╔══

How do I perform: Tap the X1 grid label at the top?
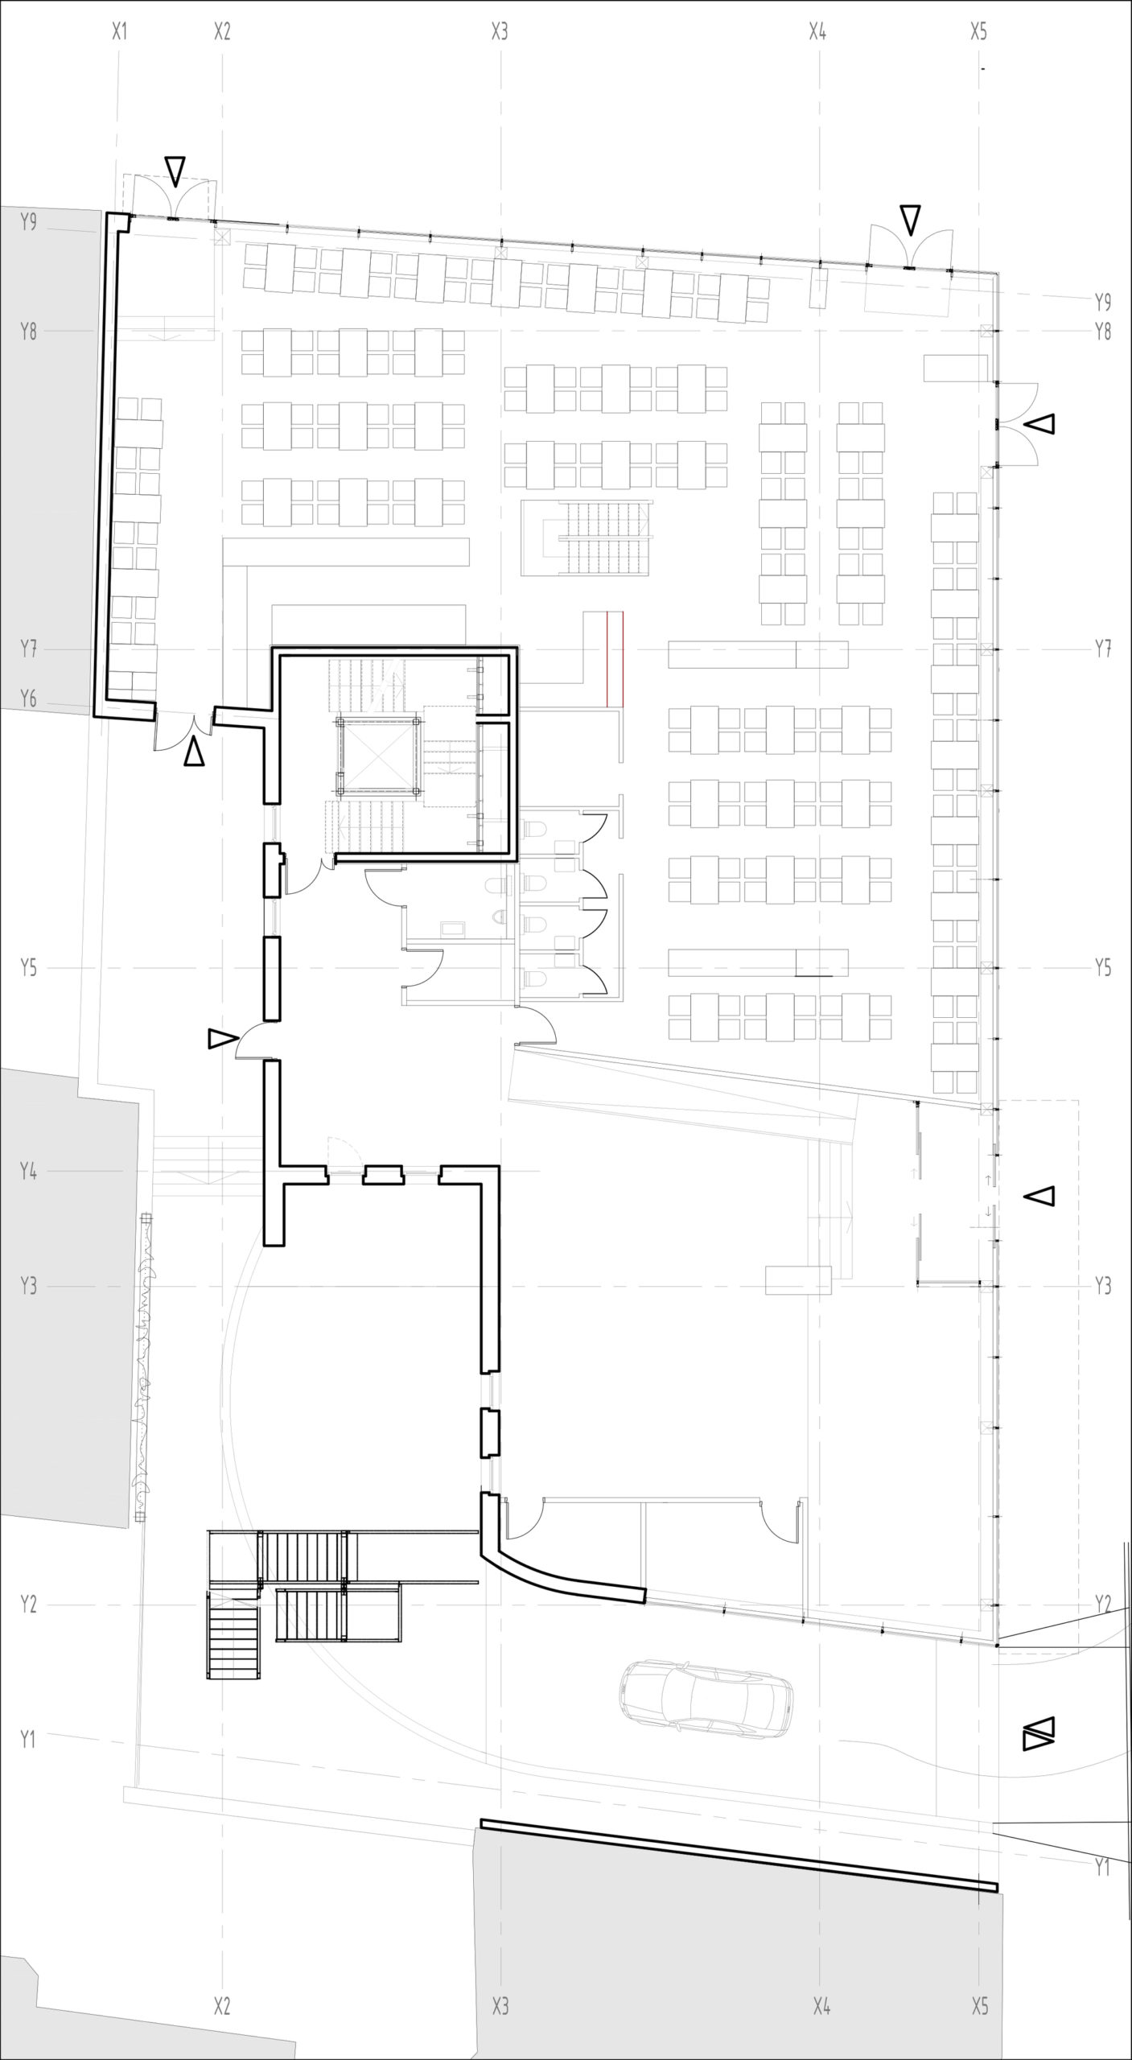[119, 32]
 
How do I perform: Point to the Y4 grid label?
[29, 1171]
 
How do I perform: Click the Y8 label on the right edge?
[1102, 331]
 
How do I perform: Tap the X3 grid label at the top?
[500, 32]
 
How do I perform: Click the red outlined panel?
[615, 659]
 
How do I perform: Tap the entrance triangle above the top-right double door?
[910, 220]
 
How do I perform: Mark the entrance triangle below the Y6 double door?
[194, 753]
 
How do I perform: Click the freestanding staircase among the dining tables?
[585, 538]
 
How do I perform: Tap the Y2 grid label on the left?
[29, 1605]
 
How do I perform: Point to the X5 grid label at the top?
[978, 32]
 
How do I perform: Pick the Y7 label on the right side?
[1102, 649]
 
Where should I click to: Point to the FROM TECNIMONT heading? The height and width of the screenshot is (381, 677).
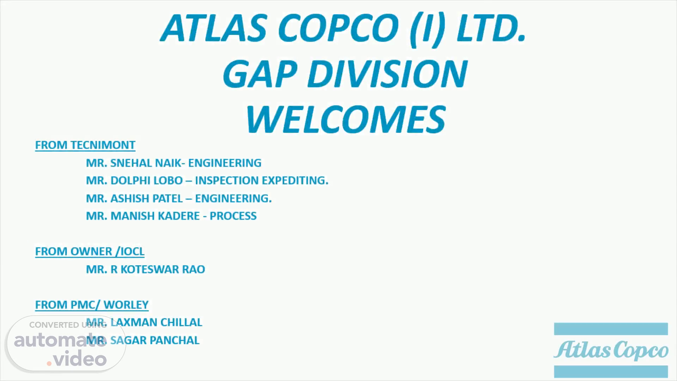click(x=85, y=145)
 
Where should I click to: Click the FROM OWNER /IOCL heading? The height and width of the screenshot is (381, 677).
click(x=90, y=251)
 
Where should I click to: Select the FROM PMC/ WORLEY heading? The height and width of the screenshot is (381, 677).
click(x=92, y=304)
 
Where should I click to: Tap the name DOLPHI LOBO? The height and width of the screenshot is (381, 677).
click(x=146, y=180)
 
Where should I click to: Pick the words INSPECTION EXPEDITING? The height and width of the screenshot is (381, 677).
click(x=262, y=180)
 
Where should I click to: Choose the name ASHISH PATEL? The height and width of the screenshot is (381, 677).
click(x=146, y=198)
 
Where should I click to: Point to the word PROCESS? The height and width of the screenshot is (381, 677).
click(x=233, y=216)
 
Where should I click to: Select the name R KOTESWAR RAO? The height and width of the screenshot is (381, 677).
click(x=158, y=269)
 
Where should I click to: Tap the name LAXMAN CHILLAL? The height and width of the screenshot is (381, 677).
click(x=156, y=322)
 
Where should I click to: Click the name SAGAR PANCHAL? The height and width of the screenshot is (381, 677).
click(x=155, y=340)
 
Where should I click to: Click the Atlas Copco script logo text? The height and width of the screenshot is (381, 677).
click(x=611, y=350)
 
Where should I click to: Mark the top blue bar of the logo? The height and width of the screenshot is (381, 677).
click(x=611, y=329)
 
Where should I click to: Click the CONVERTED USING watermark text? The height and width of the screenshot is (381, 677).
click(x=68, y=325)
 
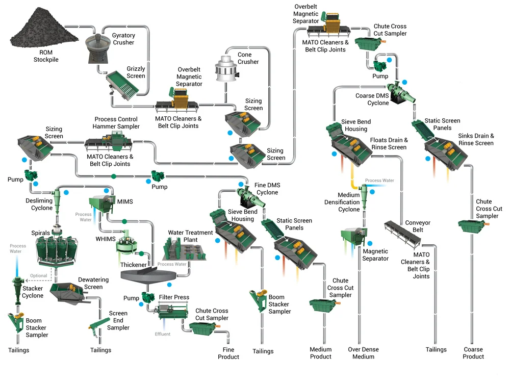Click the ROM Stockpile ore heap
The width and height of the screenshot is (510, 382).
pos(44,29)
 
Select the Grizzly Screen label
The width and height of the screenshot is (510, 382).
pos(136,72)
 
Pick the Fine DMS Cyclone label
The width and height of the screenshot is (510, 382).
pos(267,189)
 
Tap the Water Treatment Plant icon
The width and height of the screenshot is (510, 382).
pos(184,248)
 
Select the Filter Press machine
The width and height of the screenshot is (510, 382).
pos(173,311)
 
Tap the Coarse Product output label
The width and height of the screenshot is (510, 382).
pos(473,353)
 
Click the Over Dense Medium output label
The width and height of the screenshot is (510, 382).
pos(363,353)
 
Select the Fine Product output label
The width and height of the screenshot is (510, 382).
pos(228,353)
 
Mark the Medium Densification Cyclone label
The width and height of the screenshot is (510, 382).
pos(342,202)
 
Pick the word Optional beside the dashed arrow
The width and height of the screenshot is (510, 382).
pos(39,275)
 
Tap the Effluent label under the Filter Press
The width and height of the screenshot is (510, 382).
pos(163,334)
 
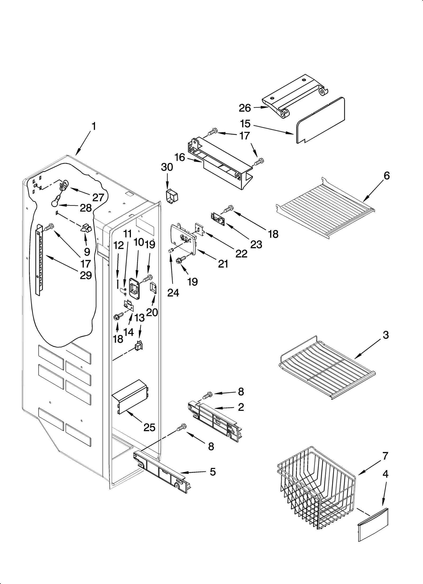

╚══

Exercise task. Starting at the top of the material and stopping after the line that contains "click(x=146, y=180)", rewrite those lines with every "grid label" changed to "grid marker" and everything else kept the same. Leave the pictures out of your answer.

Exercise response.
How do I perform: Tap the X1 grid marker at the top?
[119, 32]
 
How do I perform: Point to the Y4 grid marker?
[29, 1171]
 
How do I perform: Click the Y8 label on the right edge?
[1102, 331]
 
How do I perform: Tap the X3 grid marker at the top?
[500, 32]
 
How do I perform: Click the red outlined panel?
[615, 659]
 
How do I perform: Tap the entrance triangle above the top-right double door?
[910, 220]
 
How do I perform: Mark the entrance triangle below the Y6 double door?
[194, 753]
 
How do I perform: Click the freestanding staircase among the dining tables?
[585, 538]
 
How do I perform: Tap the Y2 grid marker on the left?
[29, 1605]
 
How do I perform: Point to the X5 grid marker at the top?
[978, 32]
 
How do I perform: Pick the Y7 label on the right side?
[1102, 649]
 
Where should I click to: Point to the FROM TECNIMONT heading? The height and width of the screenshot is (381, 677).
click(x=85, y=145)
 
Where should I click to: Click the FROM OWNER /IOCL heading? The height and width of the screenshot is (381, 677).
click(x=90, y=251)
 
Where should I click to: Select the FROM PMC/ WORLEY heading? The height and width of the screenshot is (381, 677).
click(x=92, y=304)
 
Where should I click to: Tap the name DOLPHI LOBO? The height and width of the screenshot is (381, 677).
click(x=146, y=180)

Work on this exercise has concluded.